Fasada budynku ozdobiona jest drewnianą jodełką - to hołd dla drewnianych fortyfikacji, jakie armia rzymska w tym miejscu zbudowała dwa tysiące lat temu podczas bitwy z Francuzami. Drugi obiekt, który właśnie powstaje, wykończony jest w kamieniu, co stanowi odwołanie do dawnych okopów. Obydwa są częścią kompleksu Alésia Museum, nowego muzeum i centrum informacyjnego we Francji.
W tym miejscu, we francuskiej miejscowości Alezja (Alise-Sainte-Reine), której początki sięgają Średniowiecza, odbyła się jedna z najważniejszych bitew w historii Francji i największa w historii antycznych wojen operacja oblężnicza - brało w niej udział 140 tys. żołnierzy.
Wercyngetoryks, przywódca wielkiego powstania Galów przeciwko władzy Rzymu, został tu pokonany przez Juliusza Cezara w 52 roku przed naszą erą. Potem zmuszony do wzięcia udziału w jego triumfalnym wjeździe do Rzymu, a po kilku latach niewoli - uduszony.
"Francuzi są jedynym narodem, który porażkę świętuje jak zwycięstwo. I w tym historycznym miejscu buduje obiekt, będący hołdem dla bitwy, którą przegrali" - pisze ironicznie portal poświęcony architekturze archinect.com.
Dwa budynki, jeden kompleks
Kontekst historyczny dla Alésia Museum jest podstawą projektu autorstwa biura Bernard Tschumi Architects.
"Alezja to dziś mała wieś, która zachowała wiele ze swojej pierwotnej skali i uroku. Chcieliśmy stworzyć muzeum i centrum informacyjne, by uczcić historyczne miejsca: pozycje armii rzymskiej, a także oddalony o 1,5 km obóz armii francuskiej. Łącznie ze wzgórzem wzmocnionym przez Galów, których Cezar próbował przetrzymać głodem, obozując w dolinie poniżej" - architekci tłumaczą w komunikacie, dlaczego wymyślili dwa odrębne budynki.

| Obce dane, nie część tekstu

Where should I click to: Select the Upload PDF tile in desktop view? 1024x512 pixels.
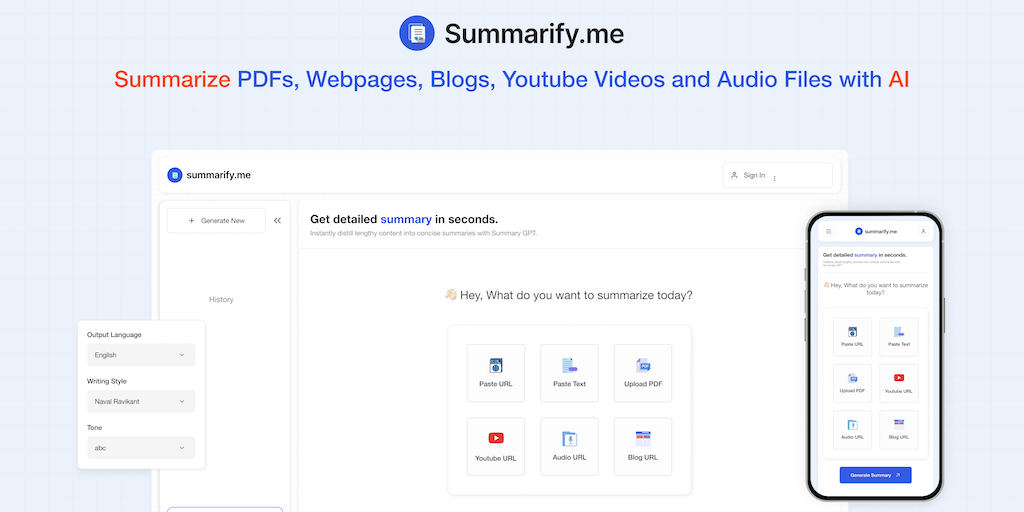pyautogui.click(x=643, y=373)
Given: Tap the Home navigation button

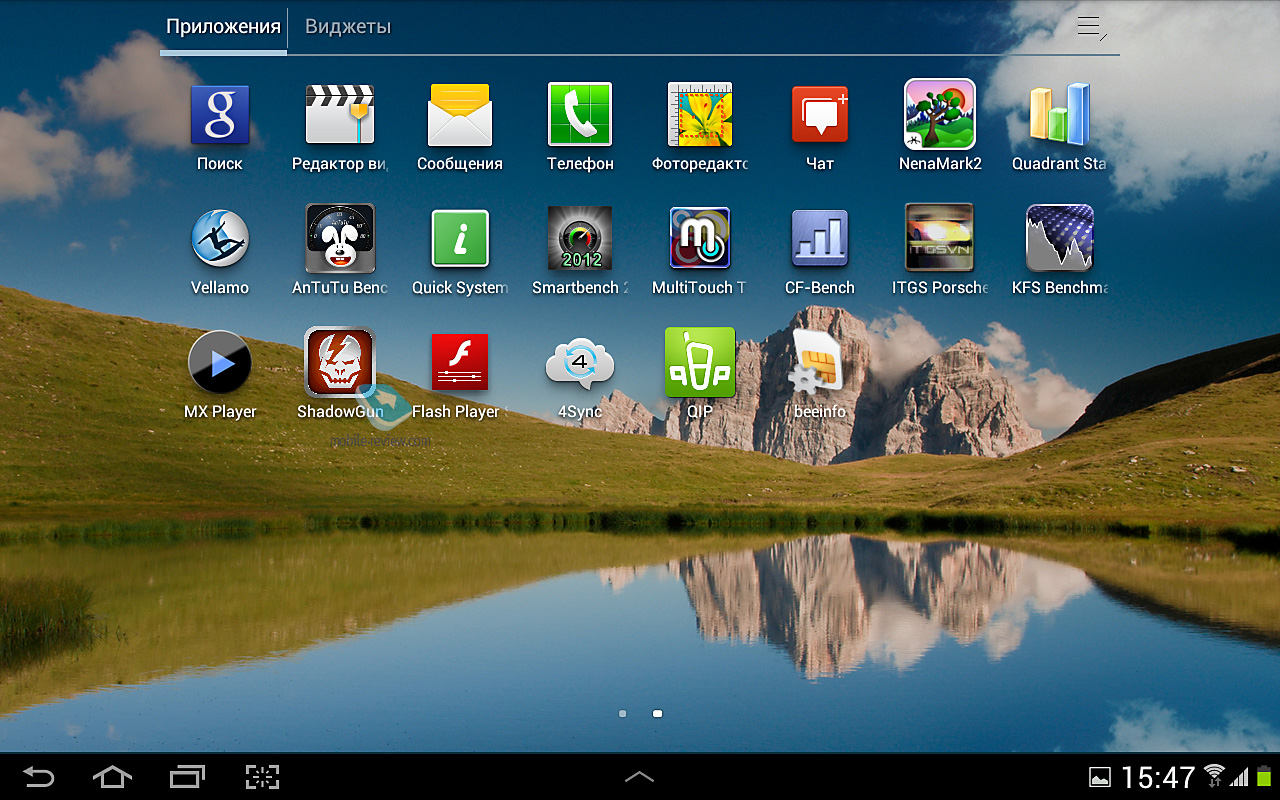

Jeden ma drewnianą fasadę ułożoną w jodełkę, co jest nawiązaniem do mających 4 m wysokości fortyfikacji Rzymian, sprzed 2 tysięcy lat. To rozwiązanie ma również praktyczne działanie - filtruje światło słoneczne wpadające do budynku przez szklane ściany i robi wzorzyste cienie w całym pomieszczeniu.
Na jego dachu jest ogród z trawą, niskimi krzewami i drzewami, co ma pomagać filtrować wodę deszczową, ale przede wszystkim sprawiać wrażenie wtopienia się w teren od strony wzgórz - historycznych pozycji Galów. Wewnątrz znajduje się centrum informacyjne, gdzie mają się odbywać tematyczne wystawy przedstawiające wydarzenia z bitwy i jej następstwa.
Uroczyste otwarcie budynku dla pierwszych gości odbyło się w weekend.
Oddziela je kilometr
Drugi obiekt jest dopiero budowany - kilometr dalej - i zostanie oddany w 2015 roku. Oznacza położenie Galów i ma podobną geometrię, ale wykończony jest w kamieniu, co stanowi odwołanie do dawnych okopów. Dlatego też częściowo będzie schowany w ziemi. W nim będą się mieścić eksponaty sukcesywnie wydobywane przez archeologów.
"Budynki odnoszą się do siebie, mimo że są oddzielone kilometrem drogi. Mają prosty kształt cylindryczny i wkomponowują się w naturalne środowisko. To by były zarówno widzialne i niewidzialne, stało się naszym największym wyzwaniem" - tłumaczą architekci Tschumi.